I wrote about this last week. The film is financed by Philip Anschutz, notorious winger. And StudentsFirst is spearheading an effort to deform New York schools in concert with right-wing funding sources. See this report revealing Romney and Republicans' involvement:

*StudentsFirst NY Board Members and funders are contributing over $2 million to Mitt Romney and Super PACs working to defeat President Obama;
*StudentsFirst NY is using a complex web of multiple tax designations and different names to shield donors and funders from scrutiny on campaign contributions and political activities;
*StudentsFirst NY is out of touch economically and ideologically with the education stakeholders—the students, parents, communities, and educators—it claims to represent in New York City;
*StudentsFirst NY is supporting market-driven restructuring and privatization of schools that goes even further than what Mayor Bloomberg has implemented in the past decade;
*StudentsFirst NY is using a plan developed by Bain & Company and advocating actions that will treat public schools the way Romney’s Bain Capital treated companies.

...No self-respecting Democrat should be caught dead at this screening. I plan to be out front with my camera to see who supports public schools and who doesn't. Please reach out to anyone you know who is attending the convention and encourage them to stand firm for public education.


Audaciously, StudentsFirst has their September 3, 2012 screening announced on their website. I have given links to their organizational affiliations, which I have inserted below.
Join Us Won't Back Down Screening at the DNC

You and your guests are cordially invited to a pre-screening of Won't Back Down at the Democratic National Convention sponsored by Democrats for Education Reform, Parent Revolution and StudentsFirst. The film will be followed by a panel discussion with Michelle Rhee (see how she has advised Republican governor Rick Scott), Ben Austin (Parent Revolution), Joe Williams (Democrats for Education Reform-DFER), Mayor Kevin Johnson and others.

Where: EpiCentre Theaters - 210 E. Trade St., Charlotte, NC 28202
Date: September 3, 2012
Time: 1:00 - 3:00pm
The fun site, RheeFirst, has listed several Florida links Rhee has with the Republican establishment there. It pointed to the [Talahassee] Florida Current as the source of its report.
“Most readers of The Florida Current who responded to last week’s poll thought it a bad idea to let parents be the finger on the trigger to start turnaround plans for failing public schools that could include a takeover by for-profit companies.

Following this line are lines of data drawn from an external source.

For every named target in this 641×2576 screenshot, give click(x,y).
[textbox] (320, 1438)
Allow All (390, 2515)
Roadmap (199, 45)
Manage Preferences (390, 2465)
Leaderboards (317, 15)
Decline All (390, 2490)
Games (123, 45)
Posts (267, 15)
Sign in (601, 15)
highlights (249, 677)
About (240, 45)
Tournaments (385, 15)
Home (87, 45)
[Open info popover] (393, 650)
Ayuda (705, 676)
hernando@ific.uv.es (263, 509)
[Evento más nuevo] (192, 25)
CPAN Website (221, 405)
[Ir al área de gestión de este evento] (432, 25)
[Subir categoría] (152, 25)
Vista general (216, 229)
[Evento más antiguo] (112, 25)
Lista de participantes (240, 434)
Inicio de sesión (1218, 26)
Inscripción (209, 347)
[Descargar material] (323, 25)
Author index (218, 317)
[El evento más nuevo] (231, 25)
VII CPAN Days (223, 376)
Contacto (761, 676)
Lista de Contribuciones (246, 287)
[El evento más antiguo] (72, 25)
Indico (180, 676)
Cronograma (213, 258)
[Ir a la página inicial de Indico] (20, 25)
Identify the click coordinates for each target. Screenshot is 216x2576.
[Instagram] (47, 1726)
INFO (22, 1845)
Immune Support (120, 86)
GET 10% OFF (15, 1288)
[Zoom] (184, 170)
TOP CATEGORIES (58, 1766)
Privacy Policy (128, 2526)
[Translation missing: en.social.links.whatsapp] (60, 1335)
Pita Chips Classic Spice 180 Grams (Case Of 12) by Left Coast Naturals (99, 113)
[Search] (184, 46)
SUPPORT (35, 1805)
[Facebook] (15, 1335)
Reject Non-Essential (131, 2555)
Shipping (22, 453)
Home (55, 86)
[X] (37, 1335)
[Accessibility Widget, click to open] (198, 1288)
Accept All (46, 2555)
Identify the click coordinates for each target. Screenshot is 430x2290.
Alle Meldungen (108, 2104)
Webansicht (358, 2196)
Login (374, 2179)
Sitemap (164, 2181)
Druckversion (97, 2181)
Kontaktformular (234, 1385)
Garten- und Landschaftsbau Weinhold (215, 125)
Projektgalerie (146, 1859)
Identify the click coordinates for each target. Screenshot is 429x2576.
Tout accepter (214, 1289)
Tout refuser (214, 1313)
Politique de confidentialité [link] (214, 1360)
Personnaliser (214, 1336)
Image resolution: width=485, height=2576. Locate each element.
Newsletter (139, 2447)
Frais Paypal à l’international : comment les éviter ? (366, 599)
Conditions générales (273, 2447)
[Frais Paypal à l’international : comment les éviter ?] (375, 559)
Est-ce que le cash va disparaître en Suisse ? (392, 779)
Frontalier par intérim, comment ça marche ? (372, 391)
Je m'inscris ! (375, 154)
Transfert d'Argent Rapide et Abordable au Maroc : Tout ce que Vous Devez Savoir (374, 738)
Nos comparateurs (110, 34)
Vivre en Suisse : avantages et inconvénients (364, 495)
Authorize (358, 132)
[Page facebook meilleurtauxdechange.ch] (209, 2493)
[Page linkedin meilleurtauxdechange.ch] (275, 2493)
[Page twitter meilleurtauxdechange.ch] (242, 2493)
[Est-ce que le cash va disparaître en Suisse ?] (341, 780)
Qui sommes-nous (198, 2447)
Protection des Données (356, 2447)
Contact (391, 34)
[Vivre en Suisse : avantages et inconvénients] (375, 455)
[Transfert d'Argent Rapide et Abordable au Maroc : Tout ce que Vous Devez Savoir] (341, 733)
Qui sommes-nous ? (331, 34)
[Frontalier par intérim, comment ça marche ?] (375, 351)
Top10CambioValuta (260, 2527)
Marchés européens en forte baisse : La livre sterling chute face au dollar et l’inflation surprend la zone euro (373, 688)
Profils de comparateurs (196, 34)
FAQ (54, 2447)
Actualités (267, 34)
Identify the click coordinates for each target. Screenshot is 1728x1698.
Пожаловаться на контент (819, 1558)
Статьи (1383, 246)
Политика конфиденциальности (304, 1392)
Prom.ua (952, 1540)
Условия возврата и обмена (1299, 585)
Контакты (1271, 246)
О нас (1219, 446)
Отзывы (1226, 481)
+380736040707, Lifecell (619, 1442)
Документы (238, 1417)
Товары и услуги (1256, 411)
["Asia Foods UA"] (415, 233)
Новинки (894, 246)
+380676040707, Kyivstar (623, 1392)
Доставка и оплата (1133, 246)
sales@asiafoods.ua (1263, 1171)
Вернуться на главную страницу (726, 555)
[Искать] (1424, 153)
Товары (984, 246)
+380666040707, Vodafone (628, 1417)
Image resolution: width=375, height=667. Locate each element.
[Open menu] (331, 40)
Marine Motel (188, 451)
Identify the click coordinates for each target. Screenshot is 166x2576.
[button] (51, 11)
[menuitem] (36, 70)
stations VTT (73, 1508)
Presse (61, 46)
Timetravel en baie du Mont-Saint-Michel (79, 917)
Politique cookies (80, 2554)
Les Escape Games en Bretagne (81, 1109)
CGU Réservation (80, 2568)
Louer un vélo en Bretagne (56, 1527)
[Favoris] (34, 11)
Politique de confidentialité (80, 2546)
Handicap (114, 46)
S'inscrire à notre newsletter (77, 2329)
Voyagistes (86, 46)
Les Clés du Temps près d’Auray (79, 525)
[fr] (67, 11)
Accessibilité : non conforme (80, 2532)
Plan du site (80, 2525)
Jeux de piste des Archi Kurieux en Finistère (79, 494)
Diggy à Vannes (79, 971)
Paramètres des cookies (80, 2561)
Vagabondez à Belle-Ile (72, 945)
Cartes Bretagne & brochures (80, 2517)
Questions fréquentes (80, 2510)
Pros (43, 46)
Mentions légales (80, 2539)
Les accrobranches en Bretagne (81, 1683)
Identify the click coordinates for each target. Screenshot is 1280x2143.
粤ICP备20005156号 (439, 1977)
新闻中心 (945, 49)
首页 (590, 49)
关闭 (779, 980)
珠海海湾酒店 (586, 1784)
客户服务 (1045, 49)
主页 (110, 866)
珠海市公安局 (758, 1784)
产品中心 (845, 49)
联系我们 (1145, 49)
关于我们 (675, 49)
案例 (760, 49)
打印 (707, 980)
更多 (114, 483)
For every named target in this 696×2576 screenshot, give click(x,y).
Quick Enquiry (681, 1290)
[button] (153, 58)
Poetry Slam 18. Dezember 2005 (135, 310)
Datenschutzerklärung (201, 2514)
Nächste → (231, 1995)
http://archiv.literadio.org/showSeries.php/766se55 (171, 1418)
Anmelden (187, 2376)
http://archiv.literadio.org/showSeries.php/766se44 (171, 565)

Such authority would be granted by HB 1191, which is waiting for heard by the full House, and its companion, SB 1718, which is scheduled to be considered Tuesday by the Budget Subcommittee on Education Pre-K – 12 Appropriations.

The measure has drawn opposition from Democrats and parent groups. Supporters include StudentsFirst, an organization founded by former Washington public schools chancellor Michelle Rhee, who has advised Gov. Rick Scott. It’s also supported by former Gov. Jeb Bush’s Foundation for Florida’s Future and California-based Parent Revolution, which successfully lobbied for a trigger law in that state.“


"WON'T BACK DOWN" GETS SCREENING AT RNC ALSO:
Former Florida Gov. Jeb Bush will attend a screening of a new movie dramatizing the national debate over so-called parent trigger legislation during the Republican National Convention.

AND IN LESS OBVIOUSLY PARTISAN SPACES:
Rhee has been busy with her political magic this summer, edging "Won't Back Down" into a central position at the July 19 meeting of the U.S. Conference of Mayors. The Conference has endorsed parent triggers.